Eine der größten Stärken von Linz war über die Jahrzehnte – trotz oder ge­rade wegen weniger Groß­institutionen – die relativ hohe Menge an frei (!) ver­fügbaren, projektorientierten Kunstgel­dern. In Zukunft schaut es so aus, dass diese allein für den Betrieb, für die laufenden Kosten der gerade entstehenden Großprojekte aufgewendet werden müssen. Was dann natürlich für die freie Szene oder auch Sonderprojekte fehlen wird.

Was wäre die Alternative?
RZ: Stelle ich mir vor, die Gelder, die derzeit in Groß­projekte verbaut werden, in einer Kultur­stif­tung zu parken, dann ließe sich über einen Zeit­raum von, sagen wir, 25 Jahren eine breite Viel­falt an Kunst und Kultur mit namhaften Beträgen nachhaltig (!) fördern.
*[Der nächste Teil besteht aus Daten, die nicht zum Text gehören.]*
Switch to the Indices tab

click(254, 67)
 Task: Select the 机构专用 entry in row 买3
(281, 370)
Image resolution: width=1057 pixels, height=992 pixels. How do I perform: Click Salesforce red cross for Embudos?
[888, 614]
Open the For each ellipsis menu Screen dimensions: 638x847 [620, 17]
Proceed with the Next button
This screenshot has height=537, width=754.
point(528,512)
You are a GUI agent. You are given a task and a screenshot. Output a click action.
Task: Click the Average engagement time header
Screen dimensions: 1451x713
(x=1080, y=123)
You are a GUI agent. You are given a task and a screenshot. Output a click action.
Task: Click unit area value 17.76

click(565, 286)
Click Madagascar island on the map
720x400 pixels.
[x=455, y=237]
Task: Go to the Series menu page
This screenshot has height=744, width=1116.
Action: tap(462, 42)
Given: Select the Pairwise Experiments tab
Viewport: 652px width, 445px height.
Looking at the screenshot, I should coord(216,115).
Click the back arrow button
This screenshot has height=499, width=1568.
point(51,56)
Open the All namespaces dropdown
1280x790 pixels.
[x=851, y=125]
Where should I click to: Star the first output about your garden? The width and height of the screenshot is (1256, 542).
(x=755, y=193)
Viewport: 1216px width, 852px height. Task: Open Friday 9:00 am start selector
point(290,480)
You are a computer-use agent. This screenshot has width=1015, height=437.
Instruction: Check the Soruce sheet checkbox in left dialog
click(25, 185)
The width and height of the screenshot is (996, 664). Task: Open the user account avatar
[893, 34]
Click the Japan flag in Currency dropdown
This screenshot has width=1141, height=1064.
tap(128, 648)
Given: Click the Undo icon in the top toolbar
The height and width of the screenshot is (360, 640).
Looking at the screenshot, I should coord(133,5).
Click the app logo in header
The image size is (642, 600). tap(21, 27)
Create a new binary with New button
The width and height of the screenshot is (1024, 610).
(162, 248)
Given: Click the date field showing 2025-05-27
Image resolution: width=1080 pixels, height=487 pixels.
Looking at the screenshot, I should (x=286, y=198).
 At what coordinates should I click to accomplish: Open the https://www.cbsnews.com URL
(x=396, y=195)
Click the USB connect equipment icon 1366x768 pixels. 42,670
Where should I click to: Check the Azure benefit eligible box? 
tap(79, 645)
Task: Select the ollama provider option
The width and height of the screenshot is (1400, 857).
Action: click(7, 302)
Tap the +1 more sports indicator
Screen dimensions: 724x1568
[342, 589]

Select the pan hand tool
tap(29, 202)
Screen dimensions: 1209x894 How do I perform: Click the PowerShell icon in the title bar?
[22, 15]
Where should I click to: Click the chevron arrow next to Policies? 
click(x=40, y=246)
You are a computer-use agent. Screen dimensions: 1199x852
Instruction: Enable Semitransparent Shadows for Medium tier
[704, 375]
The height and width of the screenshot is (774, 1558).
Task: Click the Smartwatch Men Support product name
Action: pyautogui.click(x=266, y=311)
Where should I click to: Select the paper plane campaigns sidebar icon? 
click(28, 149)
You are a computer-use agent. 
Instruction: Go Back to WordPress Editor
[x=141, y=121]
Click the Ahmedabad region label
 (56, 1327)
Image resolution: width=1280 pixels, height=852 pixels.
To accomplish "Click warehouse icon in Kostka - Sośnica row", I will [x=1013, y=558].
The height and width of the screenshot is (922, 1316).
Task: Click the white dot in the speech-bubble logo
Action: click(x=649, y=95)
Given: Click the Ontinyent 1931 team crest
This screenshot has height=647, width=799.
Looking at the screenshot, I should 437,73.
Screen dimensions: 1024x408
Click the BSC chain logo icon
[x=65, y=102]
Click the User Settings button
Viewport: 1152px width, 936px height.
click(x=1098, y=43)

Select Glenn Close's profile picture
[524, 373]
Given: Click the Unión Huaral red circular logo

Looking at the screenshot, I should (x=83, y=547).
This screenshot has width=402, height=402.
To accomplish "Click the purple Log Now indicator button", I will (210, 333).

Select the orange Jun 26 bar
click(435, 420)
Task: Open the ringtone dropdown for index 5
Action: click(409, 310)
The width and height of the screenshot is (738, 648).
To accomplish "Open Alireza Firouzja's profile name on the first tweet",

Wäre ich z.B. an Stelle von Gerfried Stocker, und stünde ich vor der Wahl, ein schönes neues Haus hingestellt zu bekommen – wo ich seriöser Weise eigentlich das dreifache Budget für eine adäquate Bespielung einfordern müsste –, oder lieber 20 Mio. pro Jahr frei verfügbar zu haben, dann würd’ ich sagen: Scheiß auf des Häusl!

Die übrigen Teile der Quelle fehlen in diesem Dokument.